> _Data for the task_
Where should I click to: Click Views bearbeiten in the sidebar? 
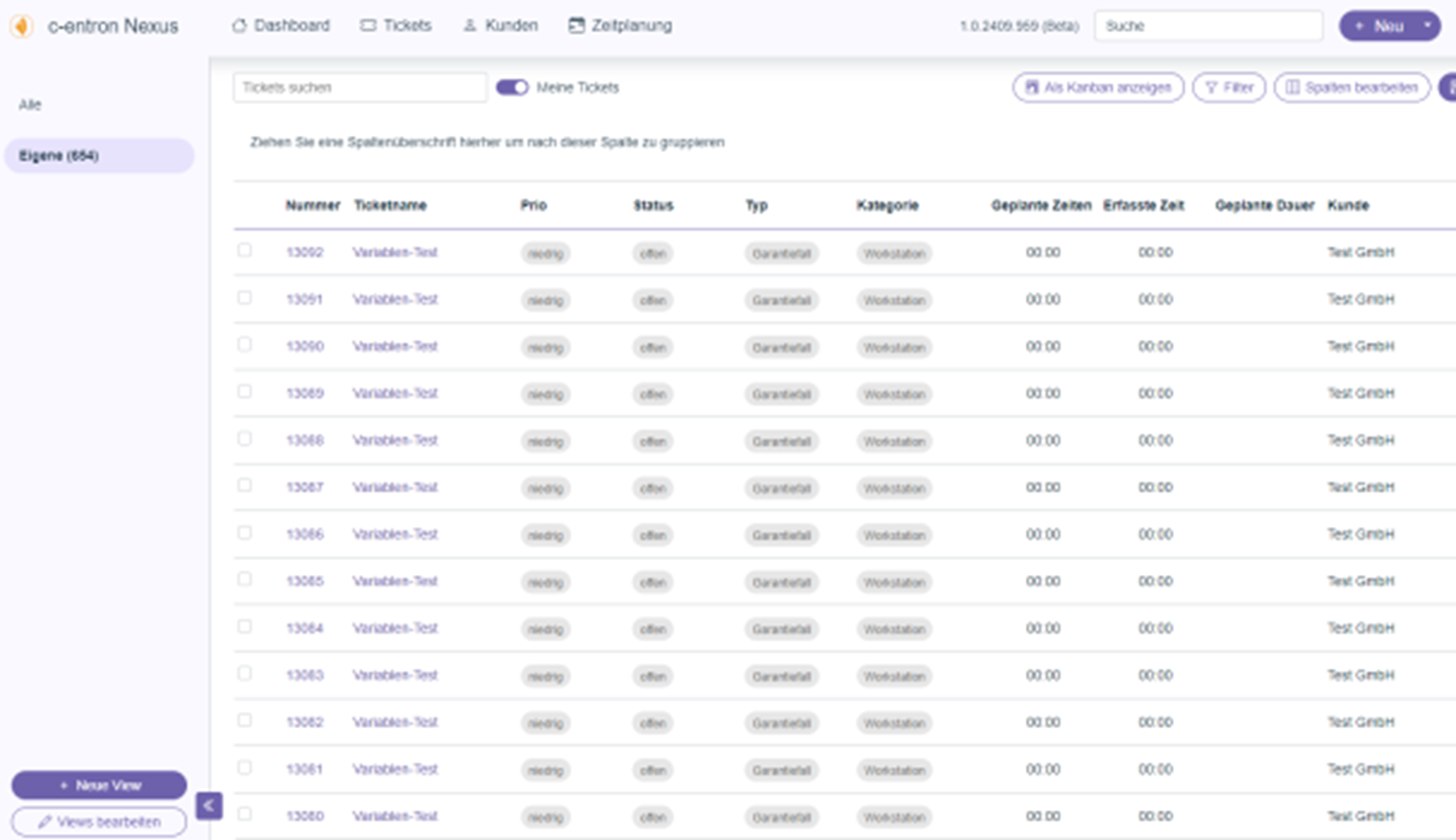(99, 822)
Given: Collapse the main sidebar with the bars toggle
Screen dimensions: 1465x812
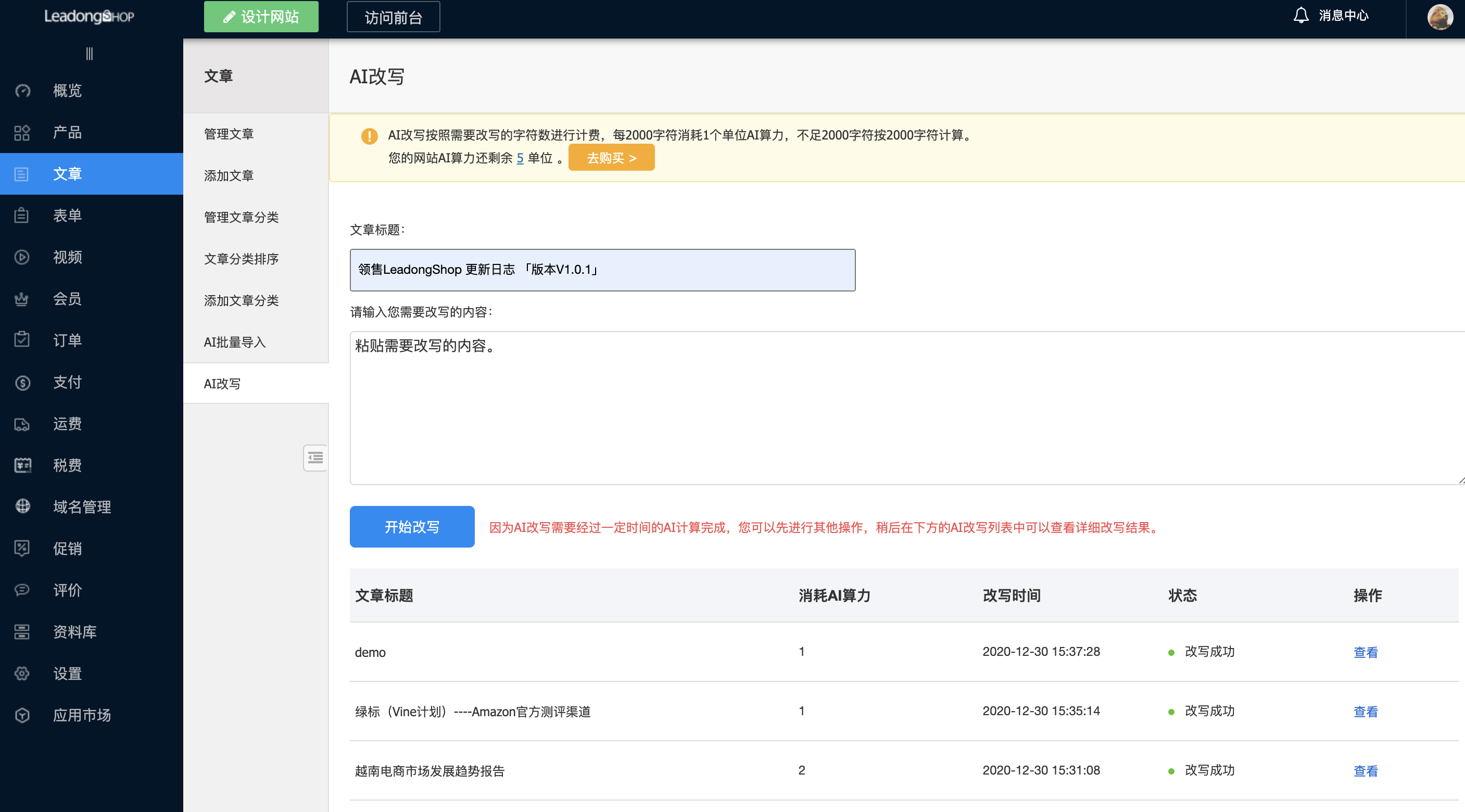Looking at the screenshot, I should (90, 54).
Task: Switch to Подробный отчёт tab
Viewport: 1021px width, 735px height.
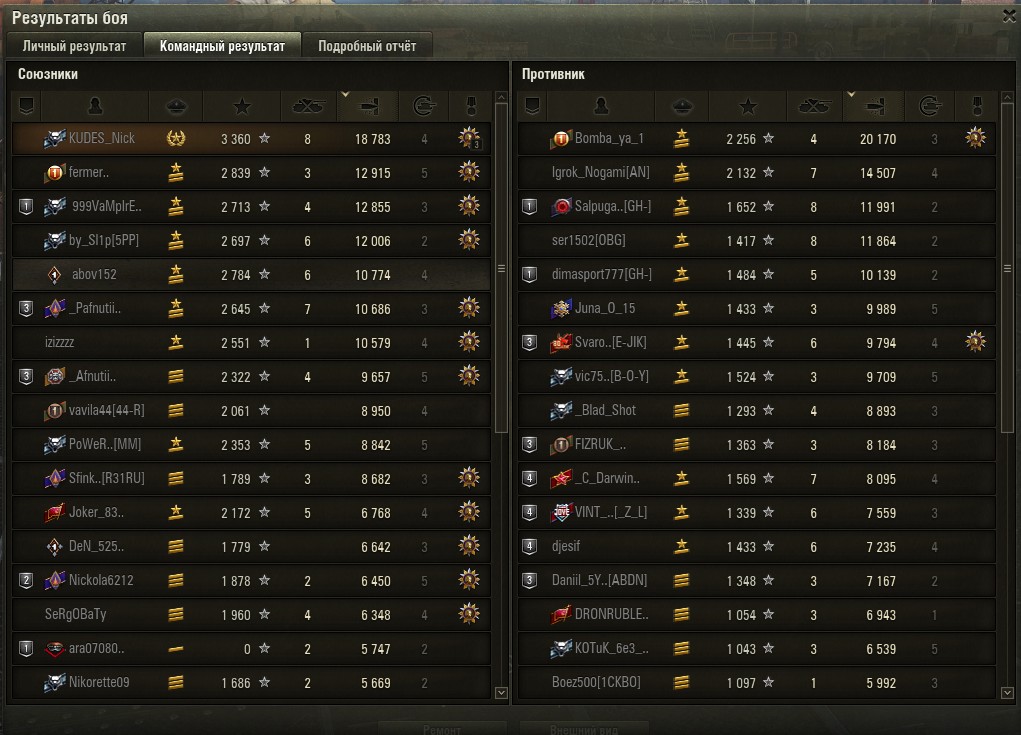Action: point(367,46)
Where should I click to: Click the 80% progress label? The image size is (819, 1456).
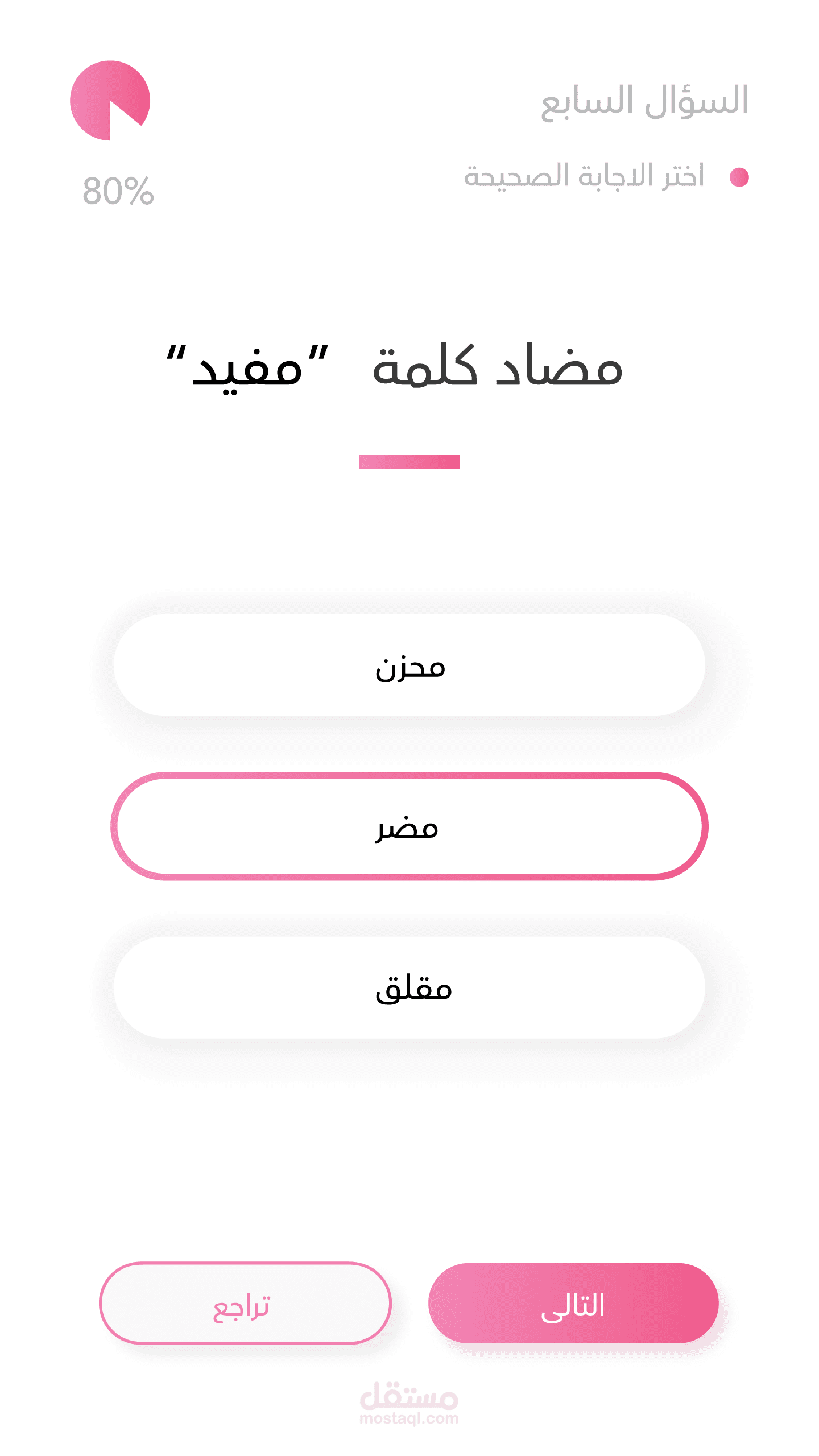click(118, 191)
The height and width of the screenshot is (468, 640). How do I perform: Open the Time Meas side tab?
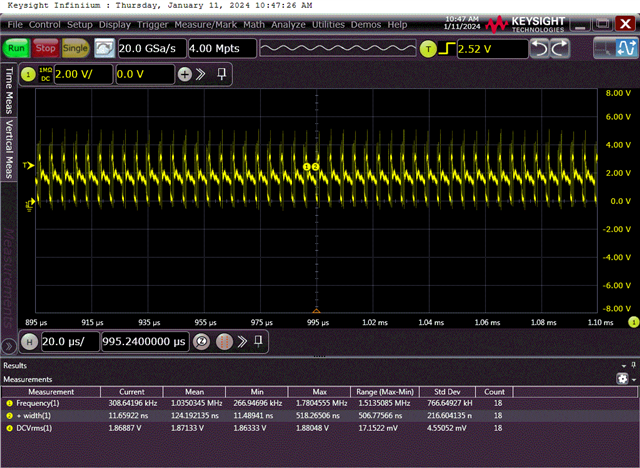coord(10,92)
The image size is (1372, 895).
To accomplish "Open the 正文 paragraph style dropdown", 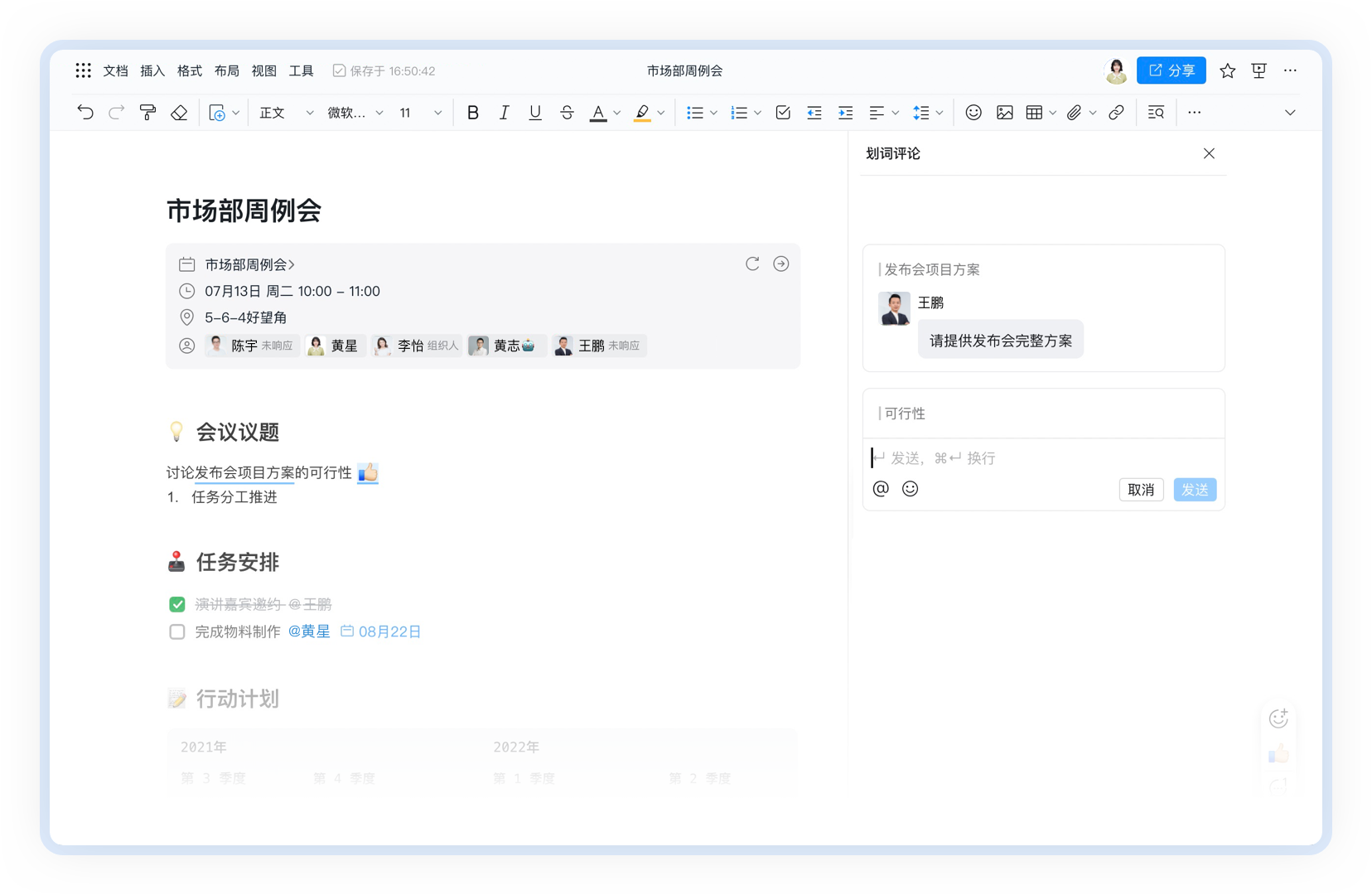I will point(284,112).
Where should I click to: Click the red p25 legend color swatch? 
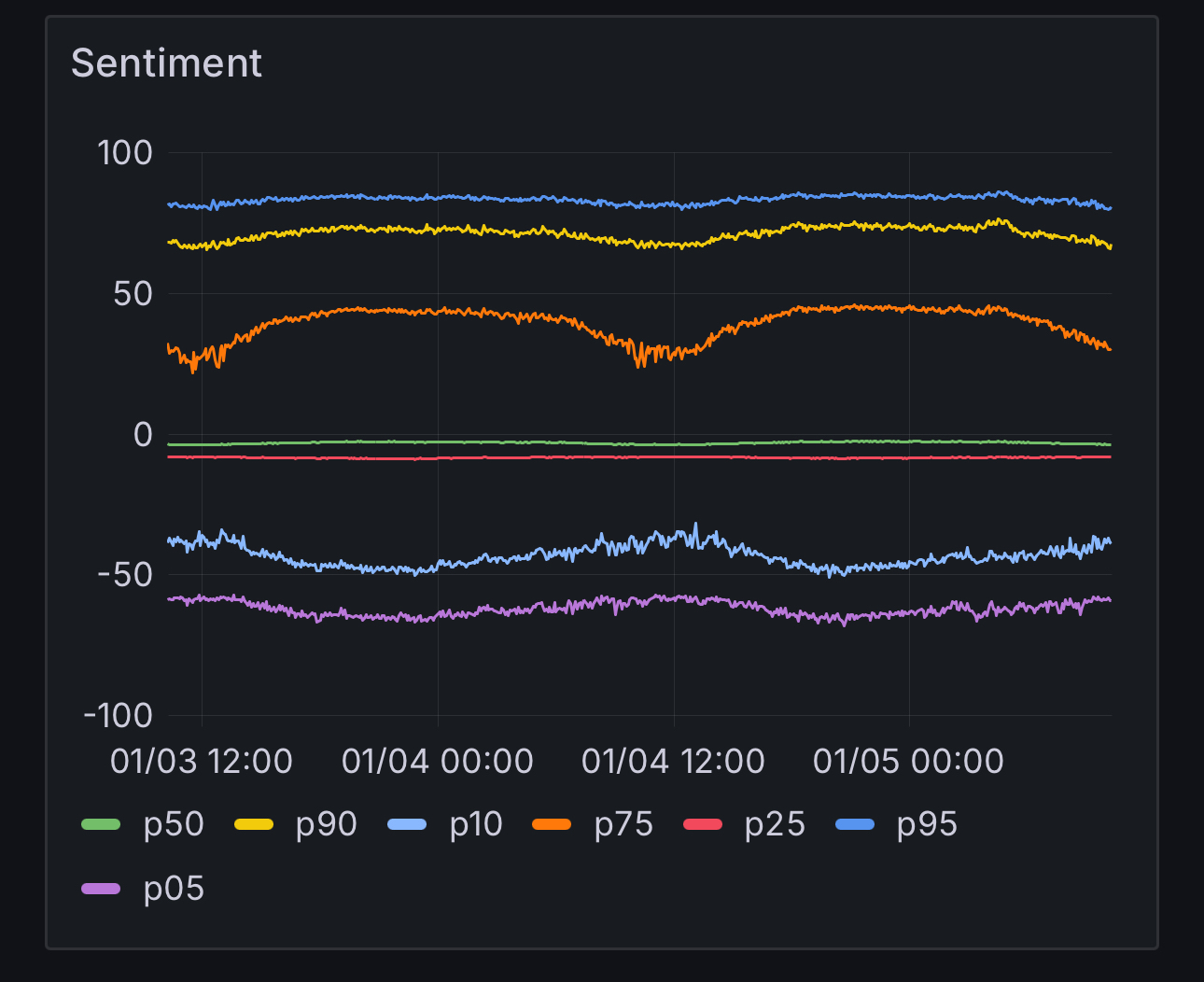[703, 824]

> _What the task requires_
Please rewrite the stretch of the listing from the line containing "Given: Collapse the" through the line containing "click(118, 191)", replacing "sidebar" with "navigation panel" and keeping everything else the same. Leave the pictures out of your answer.

> _The reply_
Given: Collapse the main navigation panel with the bars toggle
Screen dimensions: 1465x812
Looking at the screenshot, I should (90, 54).
Task: Switch to Подробный отчёт tab
Viewport: 1021px width, 735px height.
Action: point(367,46)
Where should I click to: Click the 80% progress label? The image size is (819, 1456).
click(118, 191)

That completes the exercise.